Informationswissenschaftlicher Reader

Gesellschaft

Informationsarmut und Informationsreichtum

„Was ist und wie entsteht Informationsarmut und Informationsreichtum?“  Informationsreiche und Informationsarme waren in vergangenen Jahren oft gleichbedeutend mit politischen, ökonomischen und sozialen „Reichen“ und „Armen“. Das Motto aus den Anfängen der sozialdemokratischen Bewegung „Wissen ist Macht“ betont diesen Unterschied und impliziert, daß Wissenserwerb zu Macht und Reichtum führt. Alle Institutionen, die Anfang dieses Jahrhunderts entstanden, wie Volkshochschule, Abendschulen (Großbritannien) und auch die öffentlichen Bibliotheken sollten die unteren Schicht z.B. die Arbeiterklasse, am Wissen und an den Informationen teilhaben lassen. Aber die patriotische Gesellschaft in Hamburg, Vertreter des Bürgertums, und adlige Vertreter in Großbritannien unterstützten diese Bewegung aus der Überzeugung heraus, daß unwissende und uniformierte Arbeiter der Volkswirtschaft schadeten.

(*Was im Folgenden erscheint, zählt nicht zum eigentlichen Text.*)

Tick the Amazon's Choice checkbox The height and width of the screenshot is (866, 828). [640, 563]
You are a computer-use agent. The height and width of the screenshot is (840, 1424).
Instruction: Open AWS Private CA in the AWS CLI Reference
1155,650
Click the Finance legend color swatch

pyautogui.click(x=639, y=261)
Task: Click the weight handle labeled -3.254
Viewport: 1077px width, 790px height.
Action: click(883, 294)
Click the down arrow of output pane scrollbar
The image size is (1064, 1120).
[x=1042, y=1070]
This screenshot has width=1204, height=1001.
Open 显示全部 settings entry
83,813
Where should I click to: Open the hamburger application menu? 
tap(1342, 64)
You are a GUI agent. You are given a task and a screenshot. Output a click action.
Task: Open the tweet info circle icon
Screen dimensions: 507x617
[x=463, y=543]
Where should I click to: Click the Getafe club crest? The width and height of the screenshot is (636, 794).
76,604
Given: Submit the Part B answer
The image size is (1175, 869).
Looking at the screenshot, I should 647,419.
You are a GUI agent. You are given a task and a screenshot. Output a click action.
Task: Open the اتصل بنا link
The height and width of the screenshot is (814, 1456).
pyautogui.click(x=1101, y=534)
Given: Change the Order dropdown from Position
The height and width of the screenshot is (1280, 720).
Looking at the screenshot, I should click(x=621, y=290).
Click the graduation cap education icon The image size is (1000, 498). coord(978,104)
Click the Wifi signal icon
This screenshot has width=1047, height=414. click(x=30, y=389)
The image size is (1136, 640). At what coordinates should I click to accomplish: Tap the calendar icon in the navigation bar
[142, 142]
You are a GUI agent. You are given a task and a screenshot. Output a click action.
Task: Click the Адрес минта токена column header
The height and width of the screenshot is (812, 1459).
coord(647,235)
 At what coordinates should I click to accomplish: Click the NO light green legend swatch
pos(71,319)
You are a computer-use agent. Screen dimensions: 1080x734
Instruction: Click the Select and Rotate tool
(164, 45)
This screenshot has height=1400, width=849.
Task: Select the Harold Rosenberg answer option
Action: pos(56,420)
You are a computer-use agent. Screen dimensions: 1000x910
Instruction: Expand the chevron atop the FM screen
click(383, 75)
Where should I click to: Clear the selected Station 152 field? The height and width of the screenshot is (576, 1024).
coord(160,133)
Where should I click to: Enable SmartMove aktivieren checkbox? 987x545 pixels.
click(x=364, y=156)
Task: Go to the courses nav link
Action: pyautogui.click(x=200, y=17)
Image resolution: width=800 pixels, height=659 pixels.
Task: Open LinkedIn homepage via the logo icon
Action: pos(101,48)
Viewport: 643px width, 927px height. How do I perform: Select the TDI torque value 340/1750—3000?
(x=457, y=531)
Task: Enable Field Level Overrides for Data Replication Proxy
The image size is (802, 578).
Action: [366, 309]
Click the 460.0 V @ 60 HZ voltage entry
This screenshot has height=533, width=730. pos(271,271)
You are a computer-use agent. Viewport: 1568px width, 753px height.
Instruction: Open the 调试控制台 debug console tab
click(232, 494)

Ein weiterer Text zu diesem Thema von Wolfgang von Keitz, 18.10.1996


„Was ist und wie entsteht Informationsarmut und Informationsreichtum?“

 Informationsreiche und Informationsarme waren in vergangenen Jahren oft gleichbedeutend mit politischen, ökonomischen und sozialen „Reichen“ und „Armen“. Das Motto aus den Anfängen der sozialdemokratischen Bewegung „Wissen ist Macht“ betont diesen Unterschied und impliziert, daß Wissenserwerb zu Macht und Reichtum führt. Alle Institutionen, die Anfang dieses Jahrhunderts entstanden, wie Volkshochschule, Abendschulen (Großbritannien) und auch die öffentlichen Bibliotheken sollten die unteren Schicht z.B. die Arbeiterklasse, am Wissen und an den Informationen teilhaben lassen. Aber die patriotische Gesellschaft in Hamburg, Vertreter des Bürgertums, und adlige Vertreter in Großbritannien unterstützten diese Bewegung aus der Überzeugung heraus, daß unwissende und uniformierte Arbeiter der Volkswirtschaft schadeten.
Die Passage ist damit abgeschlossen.